On that note, breaking down core hour costs is a little tricky, especially since oftentimes this is calculated based on hardware costs alone. The part that is often missing from these calculations are the many other costs that are factored into the overall operational and datacenter costs as listed above. The fully burdened core hour costs at 10 cents per core hour does factor all of this in, but it’s a matter of how shops calculate these things. “If you’re adding just electricity and not all the datacenter costs, then you’re at 5 cents per core hour, which might not sound like much a difference, but it’s 25% more—then you add in those facility costs and other elements and it’s quite a big deal,” explains Poort. These are not savings that would be immediately realized, either, which is an important distinction, but over time, the difference could be quite significant.
The catch is, that 10 cents per core hour is assuming 100% utilization, as you can see in the chart below. “Another big misunderstanding when it comes to evaluating these costs is when one just looks at the surface at how much they are paying for a server in the cloud. The cost seems high relatively to just buying a server and plugging it in yourself, but the reality goes back to utilization—you can spin these machines up and down, you’re not paying for them when you’re not using them,” Poort says.

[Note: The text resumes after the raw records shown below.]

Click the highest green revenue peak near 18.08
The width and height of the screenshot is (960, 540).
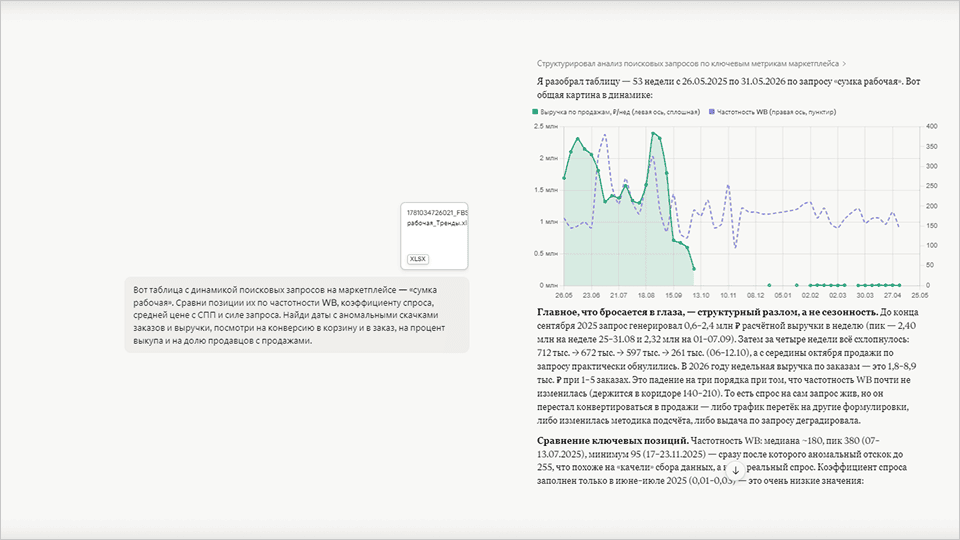(x=653, y=133)
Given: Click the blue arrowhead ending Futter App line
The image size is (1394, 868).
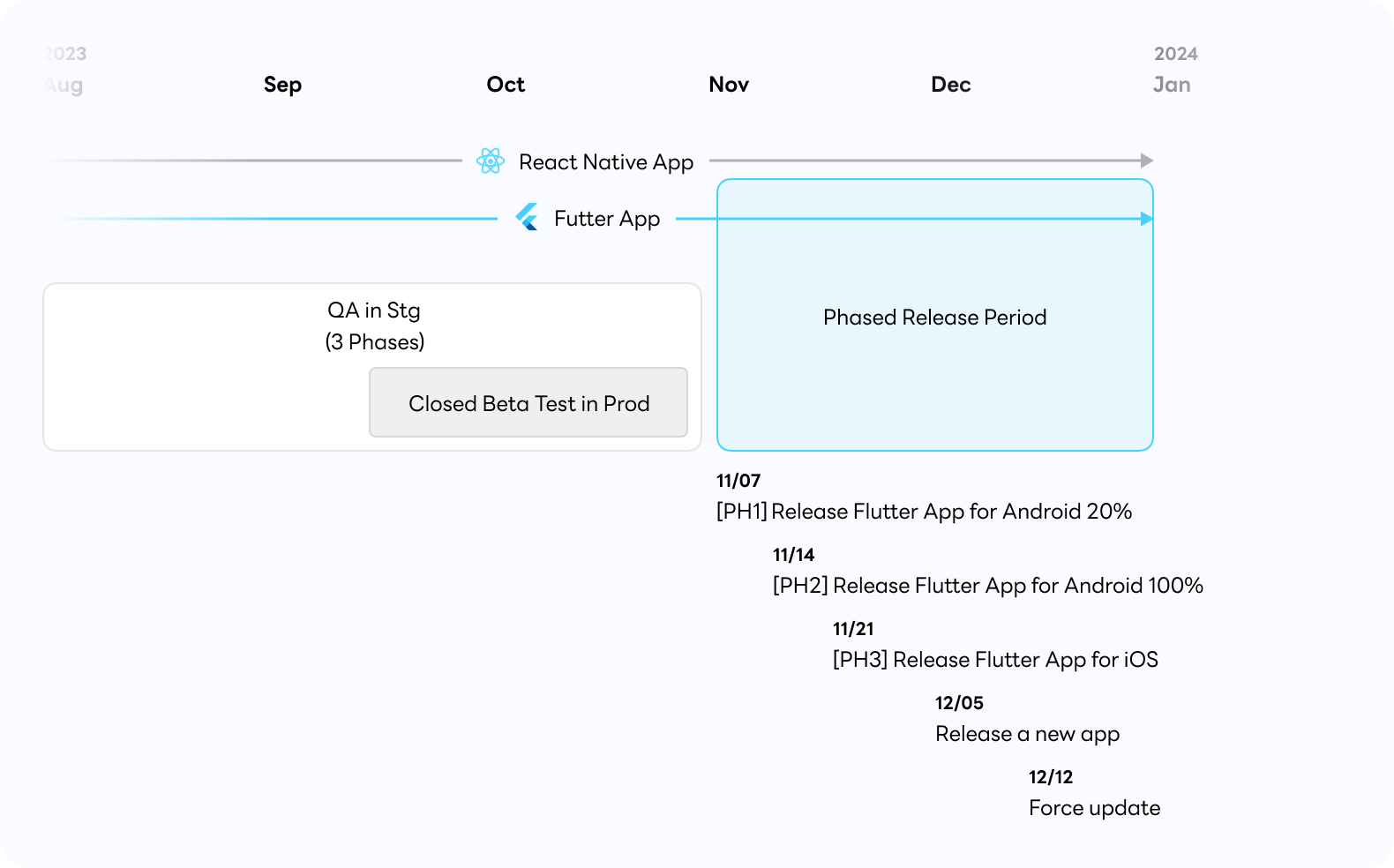Looking at the screenshot, I should [x=1147, y=219].
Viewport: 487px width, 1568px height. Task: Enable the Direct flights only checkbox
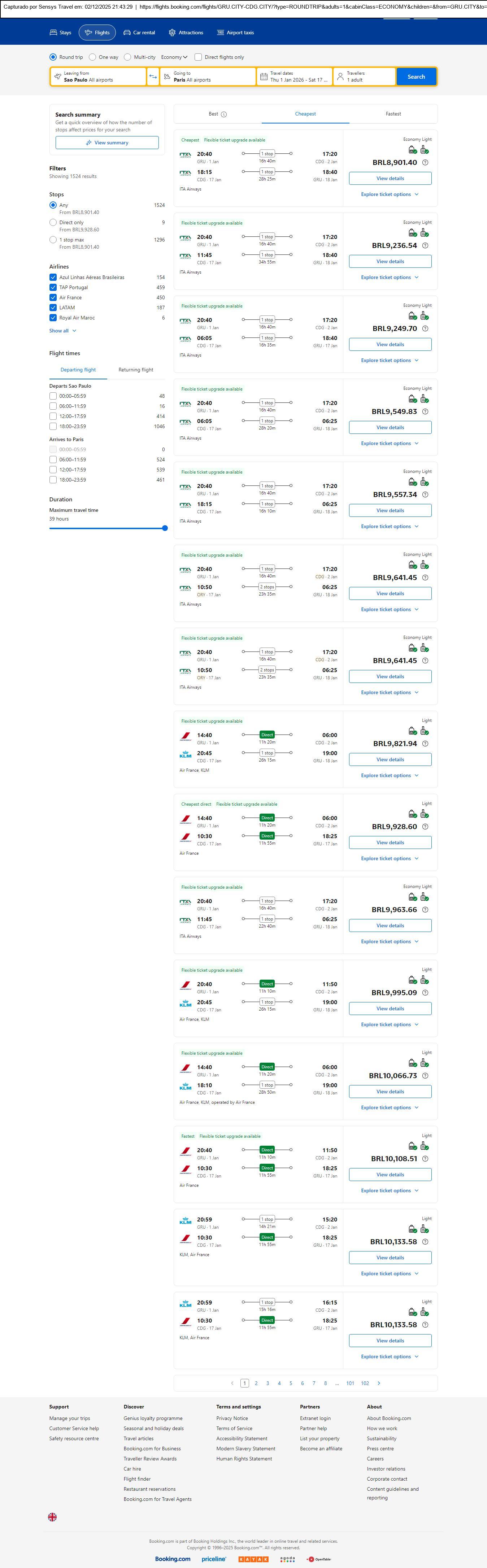pos(199,57)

In other words, with a typical on-premises system, this is not the case and for many HPC engineering groups, the tendency is to plan for peak capacity since having the full resource push for product development is oftentimes more important than worrying about having 100% percent utilization. “A lot of companies understand that they are getting maybe 60-70% utilization, but that’s a smart decision on their part because they need that peak capacity—their engineers cannot wait for simulations to run.”
This goes back to Poort’s argument that the ideal use case for HPC customers is to have some combination of on-premises and cloud-based resources to manage the need for peak capacity, but also to balance the costs based on existing hardware investments. He does not expect companies to go full-bore into the cloud for all of their critical HPC workloads, but does see an opportunity to expand access to both the needed diverse hardware and software tools to expand a company’s existing capabilities.
As a final note, part of what we described in a previous article about Rescale was not so much about the hardware available from its collection of resources around the world (1400 petaflops of potential peak), it was more related to the software license agreements they have managed to arrange with ISVs offering expensive, complex HPC engineering software. For a user to buy these licenses by the hour is an important (and unique) capability, which adds (rather significantly in some cases) to the prices shown above. Still, to see the hardware costs broken down from cloud vendors–and how they approach potential users is valuable insight, although the variability of HPC systems and workloads makes it difficult to set a baseline that is applicable to all.